Beyond practical classification, the drift framework sharpens the observable dependency of chaos diagnostics, attributes anomalies in thermalization, and interfaces directly with quantum systems—potentially illuminating phenomena in open/dissipative quantum dynamics. The method’s relationship with the 0-1 test of chaos is noted; while both rely on diffusion of observable-driven random walks, the drift approach allows for a higher-resolution hierarchy (distinguishing weak from strong chaos) and is more straightforward to apply to general time-series data from experiments or simulations.
Theoretical and Practical Consequences
The equivalence established between mixing-driven SDIC and adiabatic sensitivity has major implications. It implies that the disordering and unpredictability typically identified in classical systems via phase-space mixing are fundamentally linked to the sensitivity diagnostics (AGP norm growth) now used in quantum chaos, as both are determined by the decay of two-point correlation functions.

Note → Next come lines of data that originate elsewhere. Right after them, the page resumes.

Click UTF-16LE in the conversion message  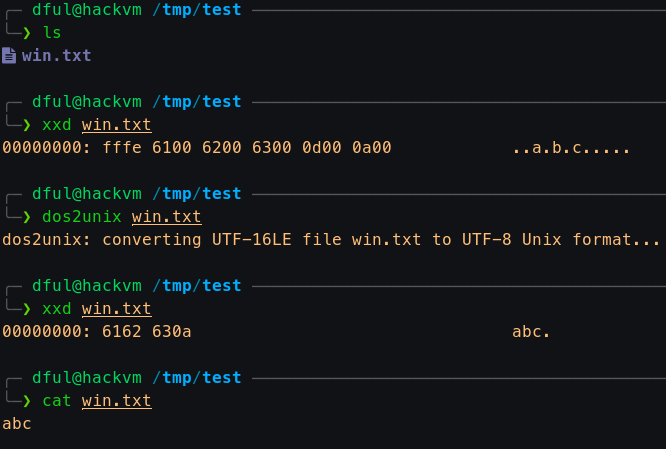coord(251,240)
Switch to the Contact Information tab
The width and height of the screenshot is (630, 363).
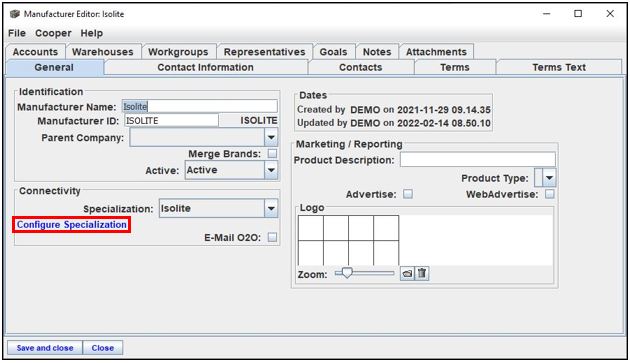tap(205, 67)
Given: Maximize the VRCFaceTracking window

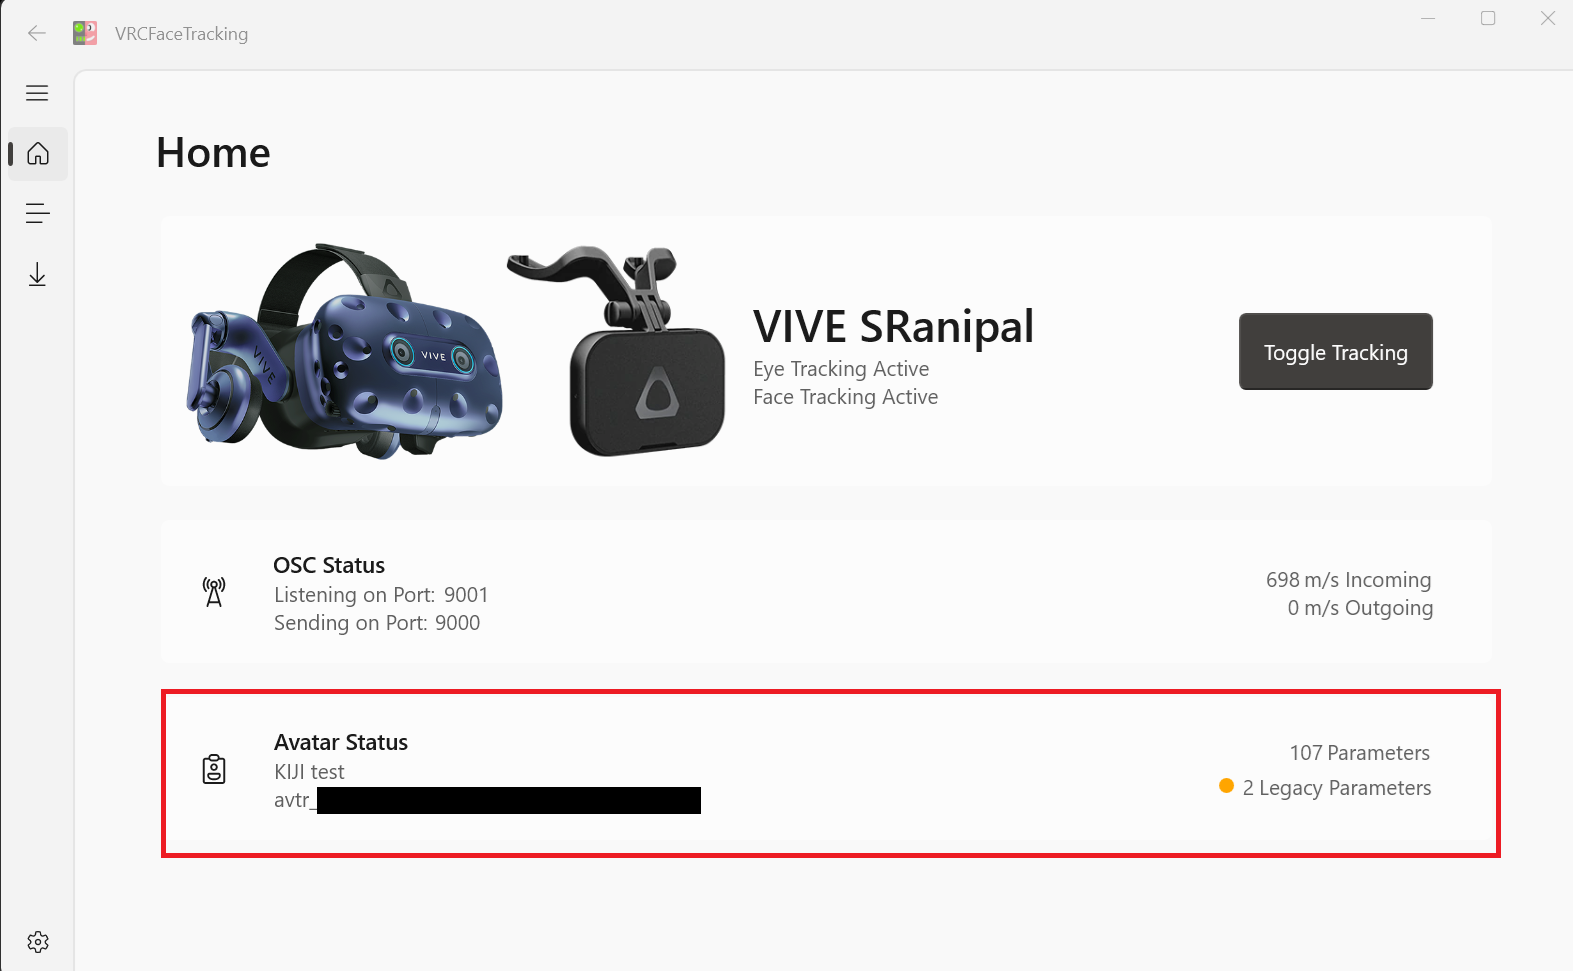Looking at the screenshot, I should click(1488, 18).

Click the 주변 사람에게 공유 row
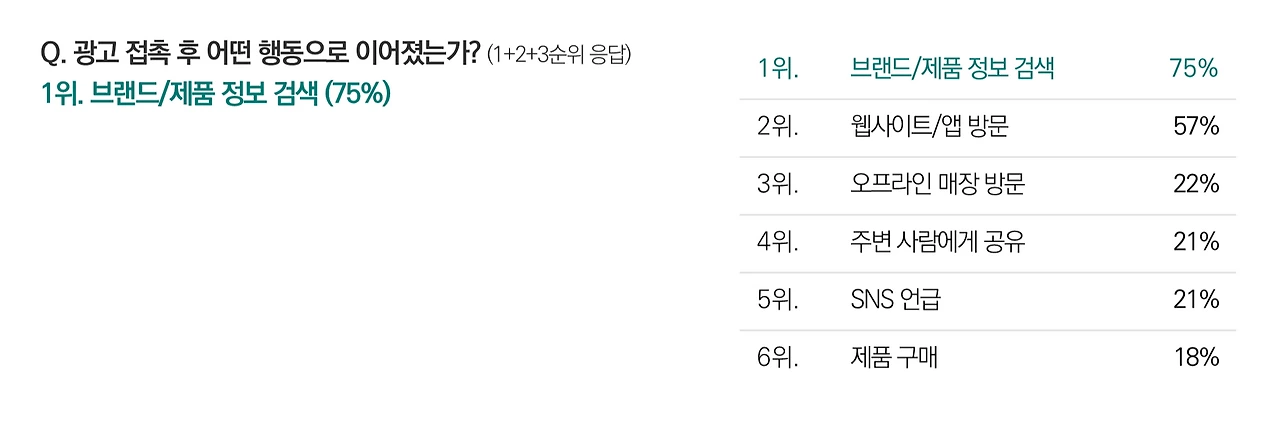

This connection opens several future directions: application to complex systems (including high-dimensional, many-body, and open/dissipative setups), investigation of higher moments of drift to resolve ergodic hierarchies, and systematic comparison with binary tests like the 0-1 method across broader model classes.
Conclusion
The paper rigorously demonstrates that observable drift diffusion serves as a robust, universal signature of chaos across classical and quantum dynamical systems. By connecting statistical (mixing) and adiabatic (response) definitions, it offers a principled framework for classifying system dynamics—resolving the limitations of Lyapunov diagnostics and enabling chaos detection in general non-Hamiltonian, quantum, and multi-observable contexts. The approach provides both theoretical clarity and practical computational tools, supporting experimental chaos identification and enriching understanding of thermalization and ergodicity in physical systems. Future work leveraging these insights may advance both fundamental and applied research in nonlinear dynamics, statistical physics, and quantum information.